Exercise prompt | Give the items as a two-column CSV with the columns task and action, one row per item, each value in a single quoted field with line breaks turned into spaces. Start with the line containing "Task: Click the" and go on through the line containing "Action: pyautogui.click(x=390, y=243)".

───── Supplied entries ─────

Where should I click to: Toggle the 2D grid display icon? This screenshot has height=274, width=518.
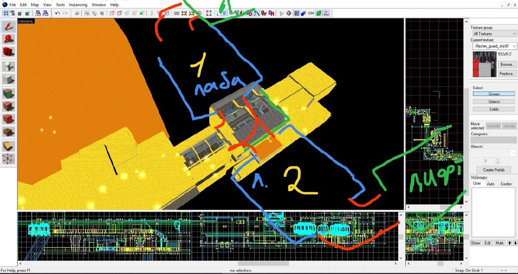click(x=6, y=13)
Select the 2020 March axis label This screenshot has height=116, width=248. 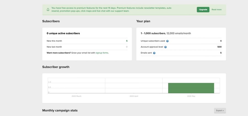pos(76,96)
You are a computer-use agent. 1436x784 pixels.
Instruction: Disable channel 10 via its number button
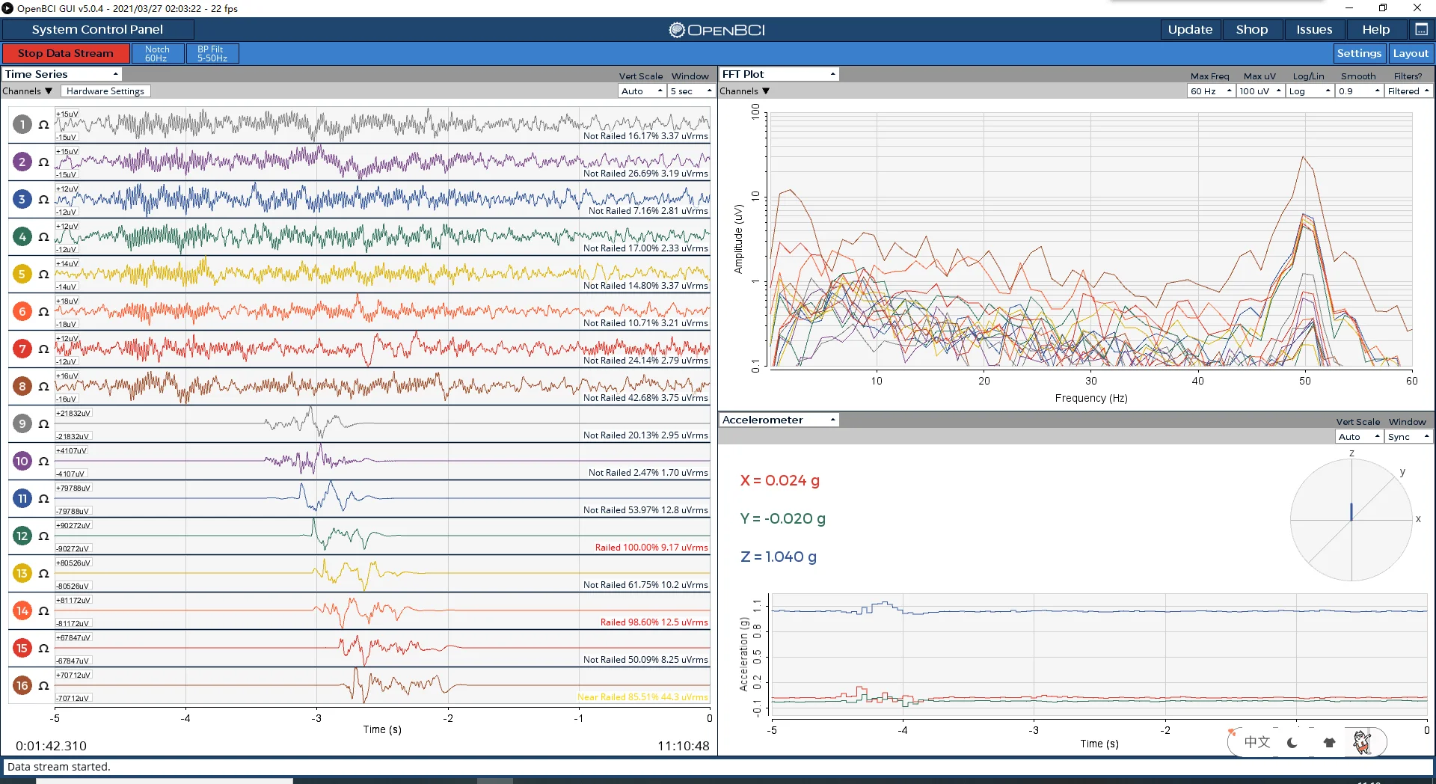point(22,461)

─────
───── Supplied entries ─────

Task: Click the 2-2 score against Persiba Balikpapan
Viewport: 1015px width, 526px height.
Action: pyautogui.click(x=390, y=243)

─────

Response |
task,action
"Task: Click the 2-2 score against Persiba Balikpapan Viewport: 1015px width, 526px height.","Action: pyautogui.click(x=390, y=243)"